I’ve been reporting sports in the Twin Cities since the fall of 1968. There have been several revolutions in American sports, including:
Pro football overwhelming baseball to become the national game, and stock car racing becoming the king among motor sports, and boxing gorging itself on initials to the point it’s less popular than the grotesque exercise called MMA.
None of these compares with what took place after Title IX was written into the education amendments of 1972 — a few words that brought equal opportunity for girls and women to participate in sports.
I’ve said this, and many people choose to disbelieve based on a few paragraphs critiquing the state of women’s basketball in a long-ago notes column, but it is fact:
The greatest occurrence in my career was the chance for half of our population to compete fully in team sports.
And I’m now starting to feel that No. 2 on the list of sports revolutions is the arrival of soccer as a spectator sport of significance in this country.
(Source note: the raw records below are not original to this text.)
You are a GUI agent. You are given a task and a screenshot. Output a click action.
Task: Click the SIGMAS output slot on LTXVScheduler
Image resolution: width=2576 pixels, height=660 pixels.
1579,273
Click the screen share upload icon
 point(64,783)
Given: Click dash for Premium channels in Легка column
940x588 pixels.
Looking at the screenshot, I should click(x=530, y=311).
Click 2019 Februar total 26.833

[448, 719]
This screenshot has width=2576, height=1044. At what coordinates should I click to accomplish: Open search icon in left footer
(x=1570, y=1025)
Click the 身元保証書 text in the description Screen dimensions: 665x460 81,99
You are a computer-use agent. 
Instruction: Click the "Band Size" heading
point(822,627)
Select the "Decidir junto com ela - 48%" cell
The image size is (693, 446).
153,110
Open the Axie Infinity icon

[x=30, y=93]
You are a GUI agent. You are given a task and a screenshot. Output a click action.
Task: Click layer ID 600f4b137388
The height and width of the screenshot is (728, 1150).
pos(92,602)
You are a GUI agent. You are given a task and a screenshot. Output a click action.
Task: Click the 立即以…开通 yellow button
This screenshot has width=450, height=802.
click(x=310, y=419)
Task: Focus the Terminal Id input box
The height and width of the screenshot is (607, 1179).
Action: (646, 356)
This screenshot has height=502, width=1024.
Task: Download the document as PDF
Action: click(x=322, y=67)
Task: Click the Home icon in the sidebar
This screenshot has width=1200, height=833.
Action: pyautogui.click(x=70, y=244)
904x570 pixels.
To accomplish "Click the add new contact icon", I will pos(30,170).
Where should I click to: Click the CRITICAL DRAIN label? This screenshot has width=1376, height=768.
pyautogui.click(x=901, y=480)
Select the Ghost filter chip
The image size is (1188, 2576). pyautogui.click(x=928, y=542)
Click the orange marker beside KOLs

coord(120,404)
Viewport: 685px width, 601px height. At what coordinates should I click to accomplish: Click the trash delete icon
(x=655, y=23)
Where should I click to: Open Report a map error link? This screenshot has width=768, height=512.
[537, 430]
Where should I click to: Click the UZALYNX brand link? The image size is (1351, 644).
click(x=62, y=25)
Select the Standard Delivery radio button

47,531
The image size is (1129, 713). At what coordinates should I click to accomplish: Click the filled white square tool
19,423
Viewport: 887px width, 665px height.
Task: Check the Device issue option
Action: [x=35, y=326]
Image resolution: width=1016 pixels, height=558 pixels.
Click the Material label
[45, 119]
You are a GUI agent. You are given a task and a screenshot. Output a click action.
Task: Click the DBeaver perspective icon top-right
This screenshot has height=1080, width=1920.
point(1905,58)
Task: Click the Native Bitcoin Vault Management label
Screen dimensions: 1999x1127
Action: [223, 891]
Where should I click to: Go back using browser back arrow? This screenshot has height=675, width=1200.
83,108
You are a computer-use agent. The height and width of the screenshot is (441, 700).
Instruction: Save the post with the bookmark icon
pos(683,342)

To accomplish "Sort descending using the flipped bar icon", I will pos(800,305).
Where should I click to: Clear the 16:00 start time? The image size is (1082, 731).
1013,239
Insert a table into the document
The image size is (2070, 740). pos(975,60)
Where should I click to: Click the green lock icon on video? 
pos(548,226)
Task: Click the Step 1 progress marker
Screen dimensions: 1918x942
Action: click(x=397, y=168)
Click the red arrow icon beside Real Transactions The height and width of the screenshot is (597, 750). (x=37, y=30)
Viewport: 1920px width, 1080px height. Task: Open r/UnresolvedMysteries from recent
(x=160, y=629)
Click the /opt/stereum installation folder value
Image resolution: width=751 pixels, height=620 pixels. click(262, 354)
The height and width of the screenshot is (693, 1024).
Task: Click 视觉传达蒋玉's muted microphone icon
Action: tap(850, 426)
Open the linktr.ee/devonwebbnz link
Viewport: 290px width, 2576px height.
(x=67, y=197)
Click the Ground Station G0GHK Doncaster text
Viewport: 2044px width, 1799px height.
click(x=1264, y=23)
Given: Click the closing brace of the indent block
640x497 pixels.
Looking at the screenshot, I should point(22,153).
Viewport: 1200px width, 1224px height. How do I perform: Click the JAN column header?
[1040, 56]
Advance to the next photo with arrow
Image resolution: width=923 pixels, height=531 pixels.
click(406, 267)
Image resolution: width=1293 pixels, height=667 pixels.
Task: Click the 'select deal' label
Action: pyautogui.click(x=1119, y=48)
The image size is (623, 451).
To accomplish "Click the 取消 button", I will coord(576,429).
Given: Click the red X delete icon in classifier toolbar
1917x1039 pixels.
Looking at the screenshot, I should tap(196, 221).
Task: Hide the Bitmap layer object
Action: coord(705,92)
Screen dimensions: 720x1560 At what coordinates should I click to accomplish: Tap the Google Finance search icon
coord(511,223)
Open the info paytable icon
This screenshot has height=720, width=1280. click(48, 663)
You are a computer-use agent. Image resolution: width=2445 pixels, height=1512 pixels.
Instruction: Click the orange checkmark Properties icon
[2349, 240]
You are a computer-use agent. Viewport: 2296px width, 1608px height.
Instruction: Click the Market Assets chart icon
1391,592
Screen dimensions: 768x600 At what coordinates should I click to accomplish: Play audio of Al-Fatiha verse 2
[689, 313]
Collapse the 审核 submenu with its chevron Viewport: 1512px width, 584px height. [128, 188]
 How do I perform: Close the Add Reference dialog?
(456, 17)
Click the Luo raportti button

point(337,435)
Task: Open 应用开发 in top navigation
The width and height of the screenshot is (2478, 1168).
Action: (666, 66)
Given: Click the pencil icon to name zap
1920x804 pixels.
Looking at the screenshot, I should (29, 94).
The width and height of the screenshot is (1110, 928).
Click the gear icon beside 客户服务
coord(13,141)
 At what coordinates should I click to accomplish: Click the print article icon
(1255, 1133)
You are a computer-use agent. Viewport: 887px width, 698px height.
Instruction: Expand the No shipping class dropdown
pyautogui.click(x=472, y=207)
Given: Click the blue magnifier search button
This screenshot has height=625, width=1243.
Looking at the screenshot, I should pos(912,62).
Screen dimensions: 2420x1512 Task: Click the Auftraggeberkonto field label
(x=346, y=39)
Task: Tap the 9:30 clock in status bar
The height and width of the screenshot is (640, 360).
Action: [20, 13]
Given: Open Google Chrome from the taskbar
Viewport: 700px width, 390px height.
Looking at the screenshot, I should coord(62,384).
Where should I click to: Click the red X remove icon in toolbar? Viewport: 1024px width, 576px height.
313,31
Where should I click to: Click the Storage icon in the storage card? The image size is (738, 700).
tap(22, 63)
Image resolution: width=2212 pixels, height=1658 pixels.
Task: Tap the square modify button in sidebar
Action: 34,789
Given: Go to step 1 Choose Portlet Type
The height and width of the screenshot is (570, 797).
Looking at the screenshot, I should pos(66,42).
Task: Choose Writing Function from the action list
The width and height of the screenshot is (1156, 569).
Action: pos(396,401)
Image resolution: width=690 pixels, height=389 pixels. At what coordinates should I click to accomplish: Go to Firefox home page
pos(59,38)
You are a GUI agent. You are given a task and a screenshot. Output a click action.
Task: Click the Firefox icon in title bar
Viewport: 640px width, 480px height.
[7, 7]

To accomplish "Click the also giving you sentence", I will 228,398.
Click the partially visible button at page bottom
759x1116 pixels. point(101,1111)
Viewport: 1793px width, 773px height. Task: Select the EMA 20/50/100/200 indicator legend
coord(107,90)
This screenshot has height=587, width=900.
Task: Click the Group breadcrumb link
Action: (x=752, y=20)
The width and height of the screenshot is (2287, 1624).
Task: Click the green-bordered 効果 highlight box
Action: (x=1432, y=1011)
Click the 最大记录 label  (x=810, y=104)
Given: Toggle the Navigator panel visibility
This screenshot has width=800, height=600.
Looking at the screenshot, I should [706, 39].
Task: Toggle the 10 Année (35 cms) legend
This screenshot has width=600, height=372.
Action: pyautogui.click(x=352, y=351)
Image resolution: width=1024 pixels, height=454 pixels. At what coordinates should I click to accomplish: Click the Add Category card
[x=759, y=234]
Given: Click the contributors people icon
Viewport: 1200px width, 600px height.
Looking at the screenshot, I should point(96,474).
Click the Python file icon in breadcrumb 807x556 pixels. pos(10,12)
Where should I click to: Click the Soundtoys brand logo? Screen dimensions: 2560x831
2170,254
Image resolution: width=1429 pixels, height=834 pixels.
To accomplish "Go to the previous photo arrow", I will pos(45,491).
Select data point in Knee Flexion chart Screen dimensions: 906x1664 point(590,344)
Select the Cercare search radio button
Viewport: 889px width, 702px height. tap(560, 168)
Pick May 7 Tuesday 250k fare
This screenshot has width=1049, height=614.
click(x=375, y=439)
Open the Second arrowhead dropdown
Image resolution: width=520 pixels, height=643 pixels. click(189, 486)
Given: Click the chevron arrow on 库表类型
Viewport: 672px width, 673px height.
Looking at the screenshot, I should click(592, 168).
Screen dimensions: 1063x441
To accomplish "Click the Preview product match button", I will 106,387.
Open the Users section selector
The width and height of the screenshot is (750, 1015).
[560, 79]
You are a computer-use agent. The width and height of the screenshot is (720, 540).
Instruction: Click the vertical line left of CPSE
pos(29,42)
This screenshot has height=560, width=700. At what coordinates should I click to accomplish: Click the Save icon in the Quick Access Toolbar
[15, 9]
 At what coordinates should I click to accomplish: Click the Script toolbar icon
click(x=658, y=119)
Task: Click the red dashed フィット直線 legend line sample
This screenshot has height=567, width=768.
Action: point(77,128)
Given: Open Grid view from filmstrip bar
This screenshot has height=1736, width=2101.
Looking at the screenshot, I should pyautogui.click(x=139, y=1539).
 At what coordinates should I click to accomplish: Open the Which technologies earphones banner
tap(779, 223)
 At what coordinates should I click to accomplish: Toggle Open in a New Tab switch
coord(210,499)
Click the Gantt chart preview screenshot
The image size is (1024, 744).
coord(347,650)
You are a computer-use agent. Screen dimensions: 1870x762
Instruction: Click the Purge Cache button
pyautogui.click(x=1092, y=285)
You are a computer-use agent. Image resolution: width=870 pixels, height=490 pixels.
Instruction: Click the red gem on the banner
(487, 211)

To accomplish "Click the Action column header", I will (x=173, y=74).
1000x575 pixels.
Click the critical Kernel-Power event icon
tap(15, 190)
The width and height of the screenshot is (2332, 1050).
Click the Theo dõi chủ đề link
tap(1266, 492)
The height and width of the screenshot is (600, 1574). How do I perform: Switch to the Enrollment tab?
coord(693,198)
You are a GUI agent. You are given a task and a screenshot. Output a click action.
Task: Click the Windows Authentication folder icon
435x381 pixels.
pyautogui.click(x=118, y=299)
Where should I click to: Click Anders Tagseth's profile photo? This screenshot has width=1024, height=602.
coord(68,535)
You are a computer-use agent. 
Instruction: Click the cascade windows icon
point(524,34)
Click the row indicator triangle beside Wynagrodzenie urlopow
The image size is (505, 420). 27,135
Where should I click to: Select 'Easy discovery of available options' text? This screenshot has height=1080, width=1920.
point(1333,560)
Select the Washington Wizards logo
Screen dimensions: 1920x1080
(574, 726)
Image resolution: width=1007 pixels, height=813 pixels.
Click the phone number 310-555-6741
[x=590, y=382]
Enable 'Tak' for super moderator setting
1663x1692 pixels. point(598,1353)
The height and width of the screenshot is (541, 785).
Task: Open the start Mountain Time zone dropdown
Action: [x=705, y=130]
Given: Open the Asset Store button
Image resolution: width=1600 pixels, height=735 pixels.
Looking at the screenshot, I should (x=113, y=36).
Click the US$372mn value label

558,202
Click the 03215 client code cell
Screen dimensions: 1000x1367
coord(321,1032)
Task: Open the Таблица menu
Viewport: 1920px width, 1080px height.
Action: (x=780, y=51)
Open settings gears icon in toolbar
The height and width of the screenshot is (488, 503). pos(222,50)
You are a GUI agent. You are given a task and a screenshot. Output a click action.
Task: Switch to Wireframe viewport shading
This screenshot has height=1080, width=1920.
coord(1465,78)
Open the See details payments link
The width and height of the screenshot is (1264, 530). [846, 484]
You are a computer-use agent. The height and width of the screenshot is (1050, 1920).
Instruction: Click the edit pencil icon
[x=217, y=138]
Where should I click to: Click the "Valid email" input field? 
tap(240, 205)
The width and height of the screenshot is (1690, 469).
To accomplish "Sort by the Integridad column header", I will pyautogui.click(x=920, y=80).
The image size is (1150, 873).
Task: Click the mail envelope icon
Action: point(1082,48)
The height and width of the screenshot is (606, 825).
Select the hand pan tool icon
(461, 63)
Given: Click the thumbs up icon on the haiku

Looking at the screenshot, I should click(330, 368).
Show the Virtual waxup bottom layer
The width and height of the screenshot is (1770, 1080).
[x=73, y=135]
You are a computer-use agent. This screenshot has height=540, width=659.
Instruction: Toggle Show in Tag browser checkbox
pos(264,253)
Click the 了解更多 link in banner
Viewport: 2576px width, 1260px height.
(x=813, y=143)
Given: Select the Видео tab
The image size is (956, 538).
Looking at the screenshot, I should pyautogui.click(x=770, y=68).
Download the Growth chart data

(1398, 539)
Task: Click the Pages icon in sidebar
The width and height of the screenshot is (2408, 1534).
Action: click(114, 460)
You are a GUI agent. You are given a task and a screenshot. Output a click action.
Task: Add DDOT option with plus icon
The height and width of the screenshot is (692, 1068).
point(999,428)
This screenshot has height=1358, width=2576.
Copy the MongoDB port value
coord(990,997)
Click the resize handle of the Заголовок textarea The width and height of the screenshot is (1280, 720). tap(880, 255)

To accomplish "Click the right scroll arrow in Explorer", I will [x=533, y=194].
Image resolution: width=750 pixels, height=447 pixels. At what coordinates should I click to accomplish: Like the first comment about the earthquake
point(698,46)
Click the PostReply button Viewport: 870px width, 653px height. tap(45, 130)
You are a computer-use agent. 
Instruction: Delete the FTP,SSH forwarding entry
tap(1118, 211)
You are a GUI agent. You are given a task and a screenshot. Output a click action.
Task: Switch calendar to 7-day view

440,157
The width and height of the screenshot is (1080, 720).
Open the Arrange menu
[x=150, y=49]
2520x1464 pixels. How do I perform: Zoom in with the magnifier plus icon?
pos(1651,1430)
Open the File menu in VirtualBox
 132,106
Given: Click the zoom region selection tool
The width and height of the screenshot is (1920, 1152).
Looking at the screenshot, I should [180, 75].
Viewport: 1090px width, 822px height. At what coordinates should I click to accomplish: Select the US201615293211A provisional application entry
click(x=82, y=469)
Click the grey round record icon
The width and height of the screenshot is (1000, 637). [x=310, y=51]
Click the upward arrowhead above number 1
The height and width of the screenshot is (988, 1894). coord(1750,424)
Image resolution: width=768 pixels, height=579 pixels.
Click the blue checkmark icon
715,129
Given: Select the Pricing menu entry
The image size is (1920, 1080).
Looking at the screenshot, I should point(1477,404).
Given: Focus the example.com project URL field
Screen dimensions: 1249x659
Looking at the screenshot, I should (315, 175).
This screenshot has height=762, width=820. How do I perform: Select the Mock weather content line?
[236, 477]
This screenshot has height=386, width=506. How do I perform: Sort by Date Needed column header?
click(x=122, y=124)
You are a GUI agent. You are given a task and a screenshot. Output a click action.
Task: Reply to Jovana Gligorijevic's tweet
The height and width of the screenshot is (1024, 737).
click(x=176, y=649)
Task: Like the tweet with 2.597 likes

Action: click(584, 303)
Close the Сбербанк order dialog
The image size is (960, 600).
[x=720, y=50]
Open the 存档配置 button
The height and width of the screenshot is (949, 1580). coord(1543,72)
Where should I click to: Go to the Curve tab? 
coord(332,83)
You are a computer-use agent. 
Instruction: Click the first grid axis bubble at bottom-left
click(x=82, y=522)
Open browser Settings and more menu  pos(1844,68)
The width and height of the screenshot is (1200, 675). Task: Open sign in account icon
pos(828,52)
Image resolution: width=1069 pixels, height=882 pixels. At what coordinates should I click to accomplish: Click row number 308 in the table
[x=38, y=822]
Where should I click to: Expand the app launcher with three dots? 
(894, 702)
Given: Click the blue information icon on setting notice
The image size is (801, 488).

OK, I get the old argument: “Zealots have been wrongly selling the idea of a ‘soccer boom’ to this country since the 1970s, when crowds of debauched youth descended on NASL stadiums and parking lots to party.”
I’ve promoted that idea on occasion to dismiss a game that doesn’t do it for me — never has, never will.
Which is OK, because soccer in 2014 sure as Hades doesn’t need me, with men and women who played the game now ensconced with their families in Maple Grove or Woodbury, and with our new immigrants bringing their soccer passion to our neighborhoods.
The TV ratings for soccer will dazzle only in the World Cup for the foreseeable future, since only then do we see the “home team” against the best.
Football, baseball, basketball and hockey offer us the best leagues in the world. In 2013, Major League Soccer was ranked No. 7 internationally.
No matter. We have a soccer crowd of significance. And while I’m sure drinking on asphalt remains an attraction, it’s not the only reason these folks are involved. They also like watching soccer.
Plus Three from Patrick
Three-year run in the Timberwolves draft room:
2009: Select Ricky Rubio (No. 5 overall) and Jonny Flynn (6). Miss: Steph Curry (7). Gave away: Ty Lawson (18).
2010: Select Wes Johnson (4). Miss: DeMarcus Cousins (5). If only: Paul George (10).
2011: Select Derrick Williams (2). If only: Klay Thompson (11) or Kawhi Leonard (15). Gave away: Chandler Parsons (38).